IP warfare vs. cyber warfare: One of these things is not like the other

Reading selil’s series on cyber warfare, this passage was striking:

Cyber warfare is conflict on the terrain of cyber space not on the Internet. As discussed in other sections the Internet is not the “all”. The global information grid inclusive of people through kinetic responses winding through the different communications technologies and mediums make up this inclusive cyber space. It is big.
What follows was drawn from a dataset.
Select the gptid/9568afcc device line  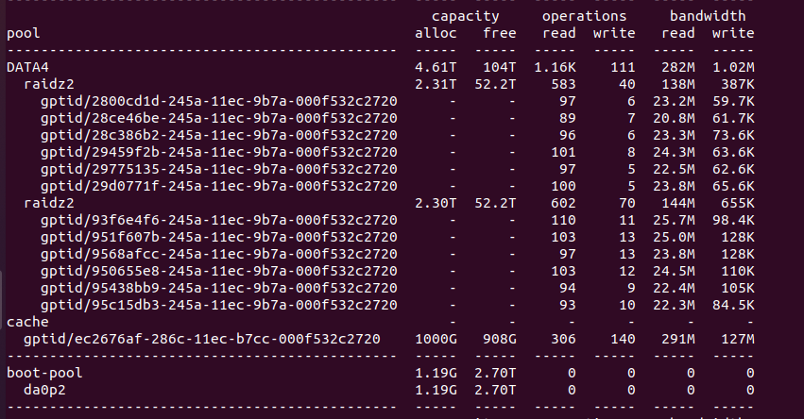tap(219, 254)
Following this line of argument, in a previous foray (Maritime Strategy and Cyber Warfare) into cyber warfare, I overly identified cyber warfare with Internet Protocol (IP) warfare. Using selil’s broader definition, cyber warfare, involves any control infrastructure that can be subverted in ways that are contrary to the will of the control infrastructure’s de jure governing power. IP warfare involves any control system that can be subverted over and through TCP/IP. To reduce cyber warfare to IP warfare is like reducing warfare at sea to warfare in the Mediterranean Sea. Sure, a lot of naval warfare has been waged in the Mediterranean but it’s been waged in a lot of other places too.

Much of J.C. Wylie’s discussion of strategy in Military Strategy still applies to the broader field of cyber warfare, especially Wylie’s assertion that “The aim of war is some measure of control over the enemy“ along with his broader definition of strategy:

The primary aim of the strategist in the conduct of war is some selected degree of control of the enemy for the strategist’s own purpose; this is achieved by control of the pattern of war; and this control of the pattern of war is had by manipulation of the center of gravity of war to the advantage of the strategist and the disadvantage of the opponent.
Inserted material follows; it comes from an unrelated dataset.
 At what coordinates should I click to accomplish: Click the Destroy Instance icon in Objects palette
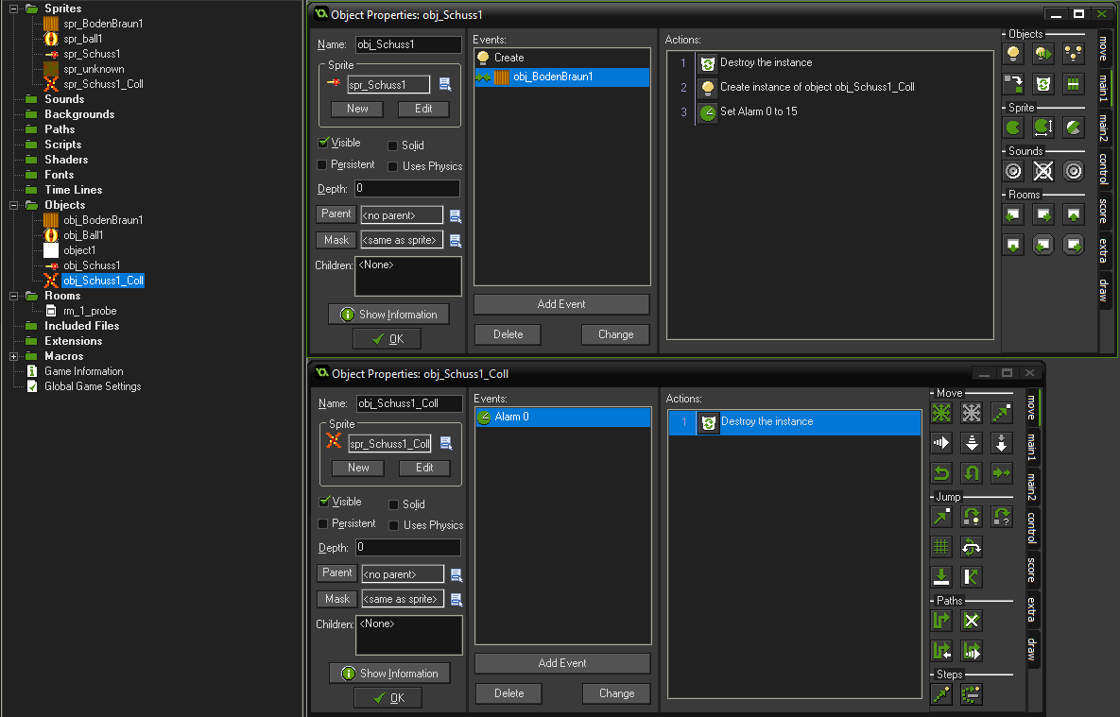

The successful strategist is the one who controls the nature and the placement and the timing and the weight of the centers of gravity of war, and who exploits the resulting control of the pattern of war toward his own ends.

Some broader principles of cyber warfare might be:

  1. The primary goal is some measure of control over the enemy’s control infrastructure.
  2. The harvest reaped from achieving this control will be reaped in “meatspace“.
  3. To do this, access to their control infrastructure must be sought and maintained.
  4. Access will be through a variety of mediums, from people subverted by social engineering to direct network access.

As the goal is control, the levels of control that can be sought and achieved can be defined following the Unix permission model:

  1. Read: the power to extract knowledge from control infrastructure.
  2. Write: the power to modify the knowledge stored within control infrastructure.
  3. Execute: the power to control granted by control of control infrastructure.

These lead to six sub-levels of control, three negative and three positive. The negative and defensive sub-levels are:

  1. Prevent the enemy from extracting knowledge from your control infrastructure.
  2. Prevent the enemy from modifying the knowledge stored within your control infrastructure.
  3. Prevent the enemy from controlling you through control of your control infrastructure.

The positive and offensive sub-levels are:

  1. Get knowledge from the enemy’s control infrastructure.
  2. Modify the knowledge within the enemy’s control infrastructure.
  3. Control the enemy through control of their control infrastructure.

The goal of control is varied. It can be to spy, to deceive, to hurt, to disrupt, or to destroy. But, ultimately, the goal of control, as selil points out, is realizing something in meatspace.